Notice to Interested Persons

    Notice of the proposed exemption shall be given to all interested 
persons in the manner agreed upon by the applicant and Department 
within 15 days of the date of publication in the Federal Register. 
Comments and requests for a hearing are due forty-five (45) days after 
publication of the notice in the Federal Register.

FOR FURTHER INFORMATION CONTACT: Khalif Ford of the Department, 
telephone (202) 693-8540. (This is not a toll-free number.)

General Information

    The attention of interested persons is directed to the following:
    (1) The fact that a transaction is the subject of an exemption 
under section 408(a) of the Act and/or section 4975(c)(2) of the Code 
does not relieve a fiduciary or other party in interest or disqualified 
person from certain other provisions of the Act and/or the Code, 
including any prohibited transaction provisions to which the exemption 
does not apply and the general fiduciary responsibility provisions of 
section 404 of the Act, which, among other things, require a fiduciary 
to discharge his duties respecting the plan solely in the interest of 
the participants and beneficiaries of the plan and in a prudent fashion 
in accordance with section 404(a)(1)(b) of the Act; nor does it affect 
the requirement of section 401(a) of the Code that the plan must 
operate for the exclusive benefit of the employees of the employer 
maintaining the plan and their beneficiaries;
    (2) Before an exemption may be granted under section 408(a) of the 
Act and/or section 4975(c)(2) of the Code, the Department must find 
that the exemption is administratively feasible, in the interests of 
the plan and of its participants and beneficiaries, and protective of 
the rights of participants and beneficiaries of the plan;
    (3) The proposed exemptions, if granted, will be supplemental to, 
and not in derogation of, any other provisions of the Act and/or the 
Code, including statutory or administrative exemptions and transitional 
rules.
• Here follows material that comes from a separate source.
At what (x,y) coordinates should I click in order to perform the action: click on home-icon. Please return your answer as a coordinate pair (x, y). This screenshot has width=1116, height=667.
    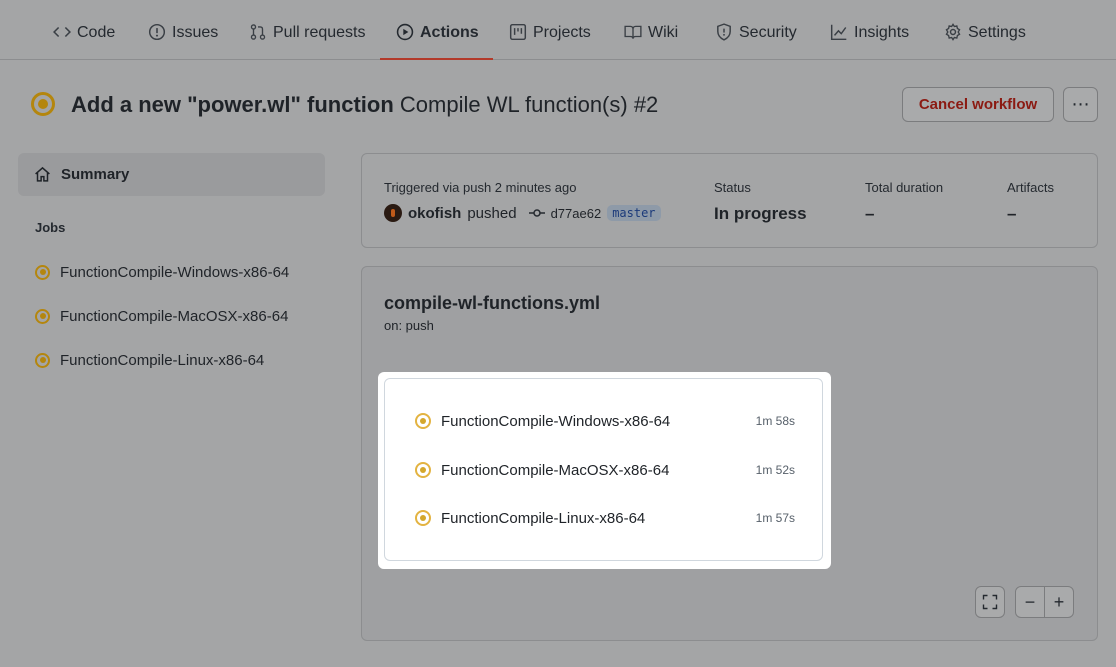
    Looking at the image, I should click on (42, 174). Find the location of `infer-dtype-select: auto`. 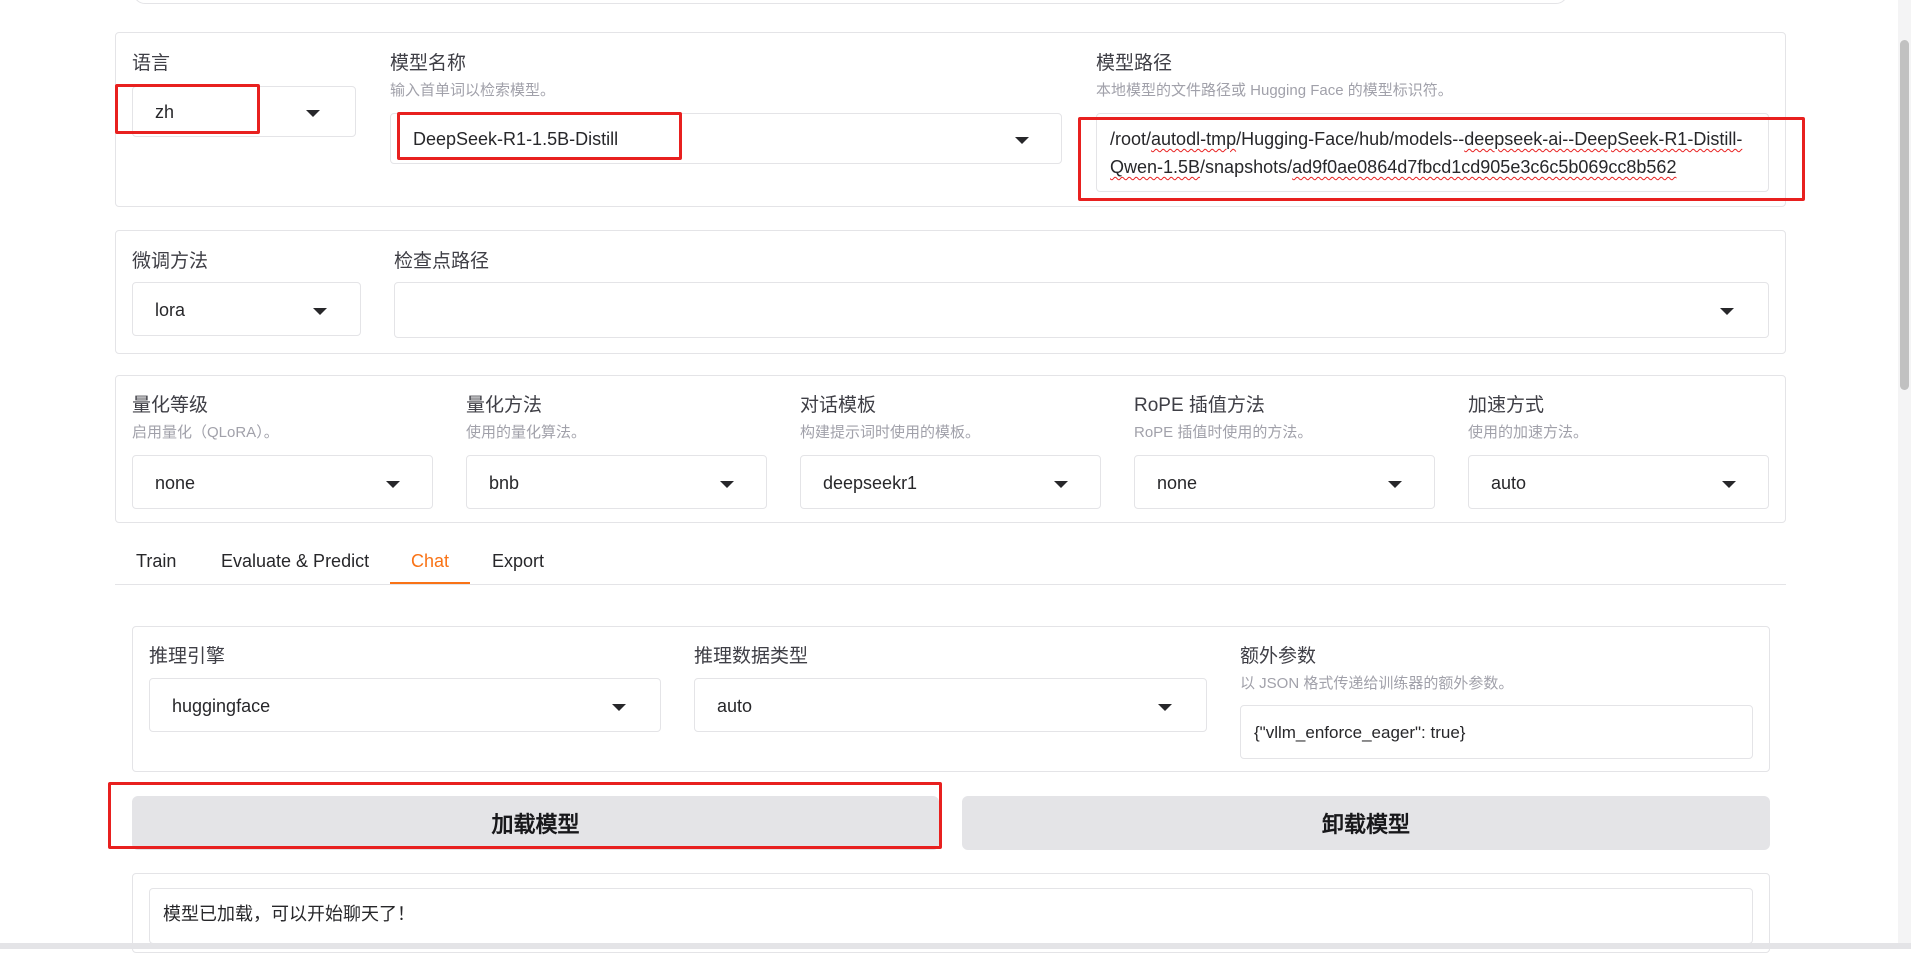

Furthermore, the fact that a transaction is subject to an 
administrative or statutory exemption is not dispositive of whether the 
transaction is in fact a prohibited transaction; and
    (4) The proposed exemptions, if granted, will be subject to the 
express condition that the material facts and representations contained 
in each application are true and complete, and that each application 
accurately describes all material terms of the transaction which is the 
subject of the exemption.

    Signed in Washington, DC, this 23rd day of June, 2005.
Ivan Strasfeld,
Director of Exemption Determinations, Employee Benefits Security 
Administration, U.S. Department of Labor.